**Exercises**
1. From the football modeling library notes, write out the passage starting at "5. Backwards Compatibility" and ending at "model.fit()".
2. In the football modeling library notes, what is the default value of normalize?
3. Pick up the football modeling library notes where they stop and keep writing.
** Begin Source excerpt **
3. Push-Aware Asian Handicap Calculations

The updated asian_handicap method correctly handles:

Full win
Half win / Half loss
Push (stake returned)

It supports quarter, half, and full goal handicaps, making it possible to price complex AH markets directly from the grid — no manual matrix work required.

4. Richer Representation

Calling repr() now shows:

Model name
Home/Away goal expectations
Core 1X2 probabilities

Great for quick inspection in interactive sessions.

5. Backwards Compatibility

All previous methods still work.
normalize defaults to True for consistency, but you can disable it for raw probabilities.

Example: Predicting & Using the Grid

# Fit your goals model
model.fit()
pred = model.predict("Arsenal", "Chelsea", max_goals=15, normalize=True)

# Core markets (1x2)
print("P(Home win), P(Draw), P(Away win):", pred.home_draw_away)
print("P(Home win):", pred.home_win)
print("P(Draw):", pred.draw)
print("P(Away win):", pred.away_win)

# Goal expectancy
print("Home xG:", pred.home_goal_expectation)
print("Away xG:", pred.away_goal_expectation)

# Both teams to score
print("BTTS (Yes):", pred.btts_yes)
print("BTTS (No):", pred.btts_no)

# Totals
u, p, o = pred.totals(2.0)
print("Totals 2.0  -> Under, Push, Over:", (u, p, o))

u, p, o = pred.totals(2.5)
print("Totals 2.5  -> Under, Push, Over:", (u, p, o))

print("P(Over 2.5):", pred.total_goals("over", 2.5))

# Asian Handicaps
print("AH Home -0.5  (win prob only):", pred.asian_handicap("home", -0.5))
print("AH Home -0.25 (Win/Push/Lose):", pred.asian_handicap_probs("home", -0.25))
print("AH Away +1.0  (Win/Push/Lose):", pred.asian_handicap_probs("away", +1.0))

# Double chance and DNB
print("Double chance 1X:", pred.double_chance_1x)
print("Double chance X2:", pred.double_chance_x2)
print("Double chance 12:", pred.double_chance_12)
print("DNB Home (conditional win prob):", pred.draw_no_bet_home)
print("DNB Away (conditional win prob):", pred.draw_no_bet_away)

# Exact scores and distributions
print("P(Exact score 2-1):", pred.exact_score(2, 1))
print("Home goal distribution (P(H=k)):", pred.home_goal_distribution())
print("Away goal distribution (P(A=k)):", pred.away_goal_distribution())
print("Total goals distribution (P(T=k)):", pred.total_goals_distribution())

With the improved FootballProbabilityGrid, you can go from a fitted model to fully priced betting markets in one step - no direct NumPy work required.

Flow Query DSL

Flow.query(expr) lets you filter records with a compact, readable string expression. It’s safe (parsed via Python’s AST, not eval), validated, and compiled into an efficient predicate.

Use it to:

Prototype filters quickly.
Keep pipelines readable.
Let end users define filters without writing Python.

How It Works

The query string is parsed into an AST.
The AST is validated for safety.
It’s compiled into a fast predicate function.
Variables from your caller’s local scope can be injected with @var.

Supported syntax

Comparisons

==, !=, >, >=, <, <=

Chained comparisons are supported and expanded internally (e.g., 0 <= goals <= 5).

flow.query("goals_home >= 2")
flow.query("0 <= goals_home <= 5")
** End Source excerpt **
** Begin Information supplied **
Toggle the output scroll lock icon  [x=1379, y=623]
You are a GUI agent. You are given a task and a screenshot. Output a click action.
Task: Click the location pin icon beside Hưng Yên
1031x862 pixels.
** End Information supplied **
**Exercise answers**
1.
5. Backwards Compatibility

All previous methods still work.
normalize defaults to True for consistency, but you can disable it for raw probabilities.

Example: Predicting & Using the Grid

# Fit your goals model
model.fit()

2. It defaults to True.

3.
Logical operators

and, or, not (use parentheses to control precedence)

flow.query("home_team == 'Liverpool' and goals_home > goals_away")
flow.query("not (home_team == 'Arsenal' or away_team == 'Arsenal')")

Field access (dot notation)

Access nested fields with . (resolved via get_field):

flow.query("venue.city == 'London'")
flow.query("player.stats.minutes >= 60")

Membership

in, not in - note that field must be on the left-hand side

flow.query("home_team in ['Chelsea', 'Tottenham']")
flow.query("league not in ['Premier League', 'La Liga']")
# "Man City" in home_team  ← not currently supported

NULL / missing checks

Identity comparisons with None:

flow.query("player.injury_status is None")
flow.query("player.injury_status is not None")

String transforms (inside comparisons)

len(x)
.lower()
.upper()

flow.query("home_team.lower() == 'manchester united'")
flow.query("len(home_team) < 8")

These must be used in a comparison (e.g., field.lower() == 'x'). Standalone field.lower() as a predicate will raise an error.

Predicate-style string methods (standalone)

.contains(substring)
.startswith(prefix)
.endswith(suffix)
.regex(pattern, flags)

flow.query("home_team.contains('united')")
flow.query("away_team.startswith('West')")
flow.query("player.name.regex('^Mo')")

Regex flags

Pass flags from the re module via a local variable:

import re

pattern = r"liverpool"
flags = re.IGNORECASE
flow.query("home_team.regex(@pattern, @flags)")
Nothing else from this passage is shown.